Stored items
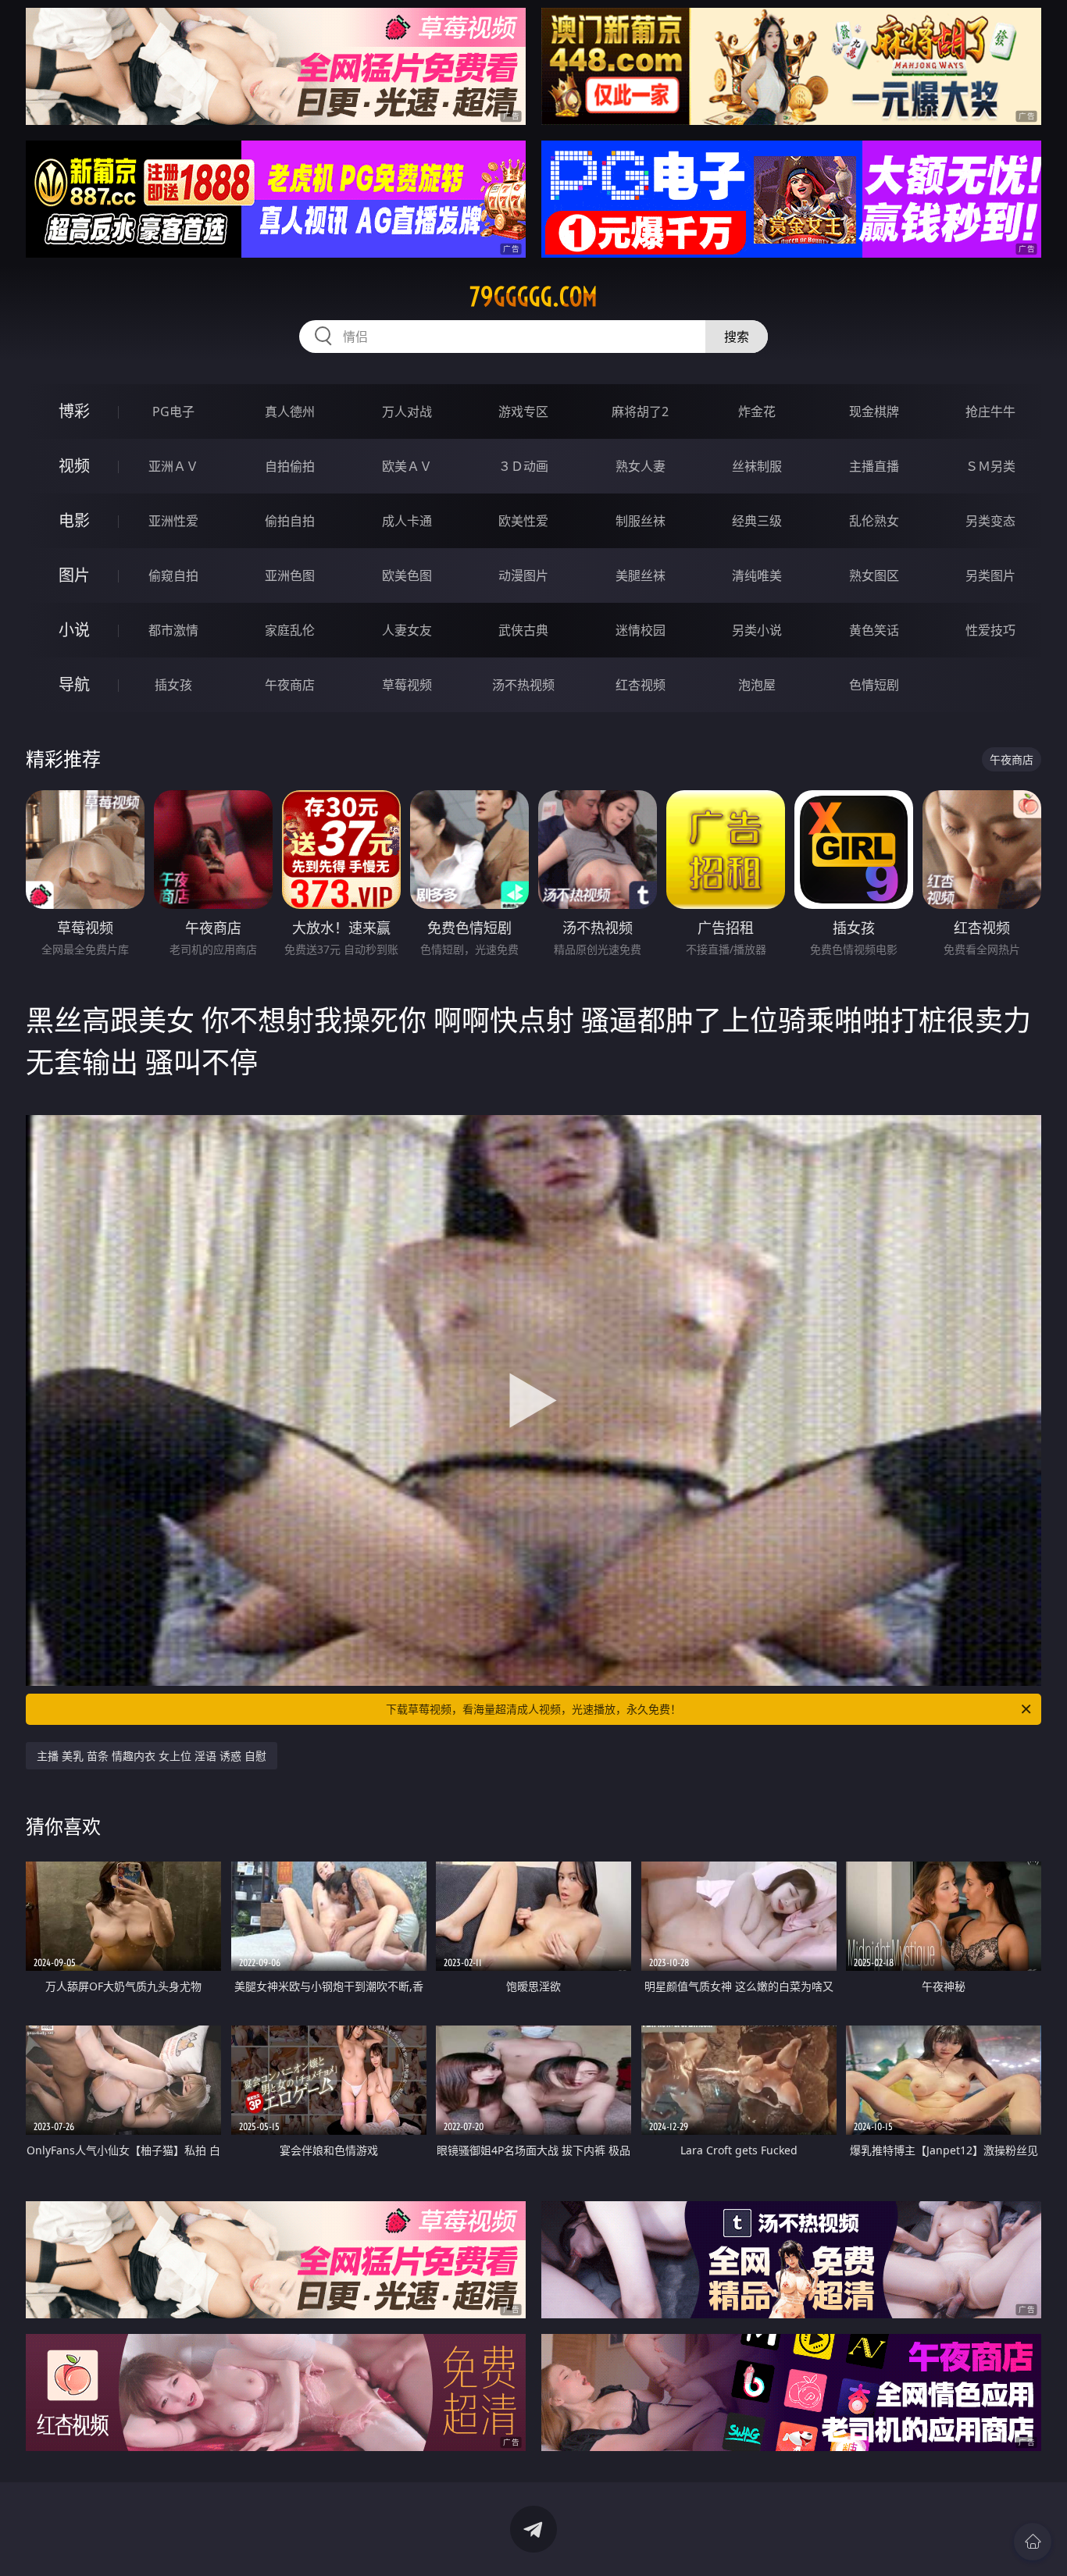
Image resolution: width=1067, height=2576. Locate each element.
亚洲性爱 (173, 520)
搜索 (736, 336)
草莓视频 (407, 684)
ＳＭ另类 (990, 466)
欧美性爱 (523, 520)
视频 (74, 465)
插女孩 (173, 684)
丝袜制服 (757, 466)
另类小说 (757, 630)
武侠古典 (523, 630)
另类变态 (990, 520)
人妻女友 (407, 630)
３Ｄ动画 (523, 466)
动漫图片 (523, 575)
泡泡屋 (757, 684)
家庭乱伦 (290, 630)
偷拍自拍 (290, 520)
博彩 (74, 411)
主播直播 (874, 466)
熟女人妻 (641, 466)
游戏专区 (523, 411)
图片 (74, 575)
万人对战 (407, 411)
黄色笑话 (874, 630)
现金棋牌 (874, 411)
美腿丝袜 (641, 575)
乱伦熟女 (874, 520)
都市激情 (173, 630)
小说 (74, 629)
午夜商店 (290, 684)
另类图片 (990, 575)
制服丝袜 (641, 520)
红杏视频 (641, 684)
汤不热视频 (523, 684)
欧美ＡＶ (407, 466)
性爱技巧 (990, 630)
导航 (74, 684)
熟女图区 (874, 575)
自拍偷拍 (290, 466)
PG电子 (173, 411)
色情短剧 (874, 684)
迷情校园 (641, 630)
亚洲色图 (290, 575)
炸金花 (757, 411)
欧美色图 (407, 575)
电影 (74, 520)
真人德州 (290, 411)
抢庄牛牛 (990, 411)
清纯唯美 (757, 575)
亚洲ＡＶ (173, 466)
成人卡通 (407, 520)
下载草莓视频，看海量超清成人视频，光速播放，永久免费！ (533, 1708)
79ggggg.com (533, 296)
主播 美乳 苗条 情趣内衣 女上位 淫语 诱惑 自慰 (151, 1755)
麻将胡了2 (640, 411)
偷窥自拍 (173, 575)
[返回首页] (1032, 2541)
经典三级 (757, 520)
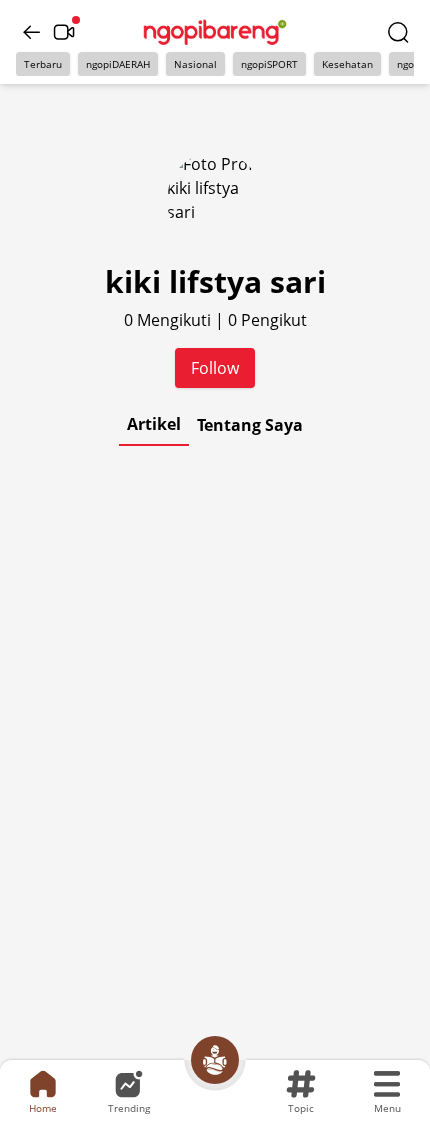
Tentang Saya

» **EXERCISE DESCRIPTION**
Return all records exactly as they stand above, except for pictures.

» **EXERCISE ANSWER**
Image resolution: width=1067, height=2576. Locate each element.
亚洲性爱 (173, 520)
搜索 (736, 336)
草莓视频 (407, 684)
ＳＭ另类 (990, 466)
欧美性爱 (523, 520)
视频 (74, 465)
插女孩 (173, 684)
丝袜制服 (757, 466)
另类小说 (757, 630)
武侠古典 (523, 630)
另类变态 (990, 520)
人妻女友 (407, 630)
３Ｄ动画 (523, 466)
动漫图片 (523, 575)
泡泡屋 (757, 684)
家庭乱伦 (290, 630)
偷拍自拍 (290, 520)
博彩 (74, 411)
主播直播 (874, 466)
熟女人妻 (641, 466)
游戏专区 (523, 411)
图片 (74, 575)
万人对战 (407, 411)
黄色笑话 (874, 630)
现金棋牌 (874, 411)
美腿丝袜 (641, 575)
乱伦熟女 (874, 520)
都市激情 (173, 630)
小说 (74, 629)
午夜商店 (290, 684)
另类图片 (990, 575)
制服丝袜 (641, 520)
红杏视频 (641, 684)
汤不热视频 (523, 684)
欧美ＡＶ (407, 466)
性爱技巧 (990, 630)
导航 (74, 684)
熟女图区 (874, 575)
自拍偷拍 (290, 466)
PG电子 (173, 411)
色情短剧 (874, 684)
迷情校园 (641, 630)
亚洲色图 (290, 575)
炸金花 (757, 411)
欧美色图 (407, 575)
电影 (74, 520)
真人德州 (290, 411)
抢庄牛牛 (990, 411)
清纯唯美 (757, 575)
亚洲ＡＶ (173, 466)
成人卡通 (407, 520)
下载草莓视频，看海量超清成人视频，光速播放，永久免费！ (533, 1708)
79ggggg.com (533, 296)
主播 美乳 苗条 情趣内衣 女上位 淫语 诱惑 自慰 (151, 1755)
麻将胡了2 (640, 411)
偷窥自拍 (173, 575)
[返回首页] (1032, 2541)
经典三级 (757, 520)
Tentang Saya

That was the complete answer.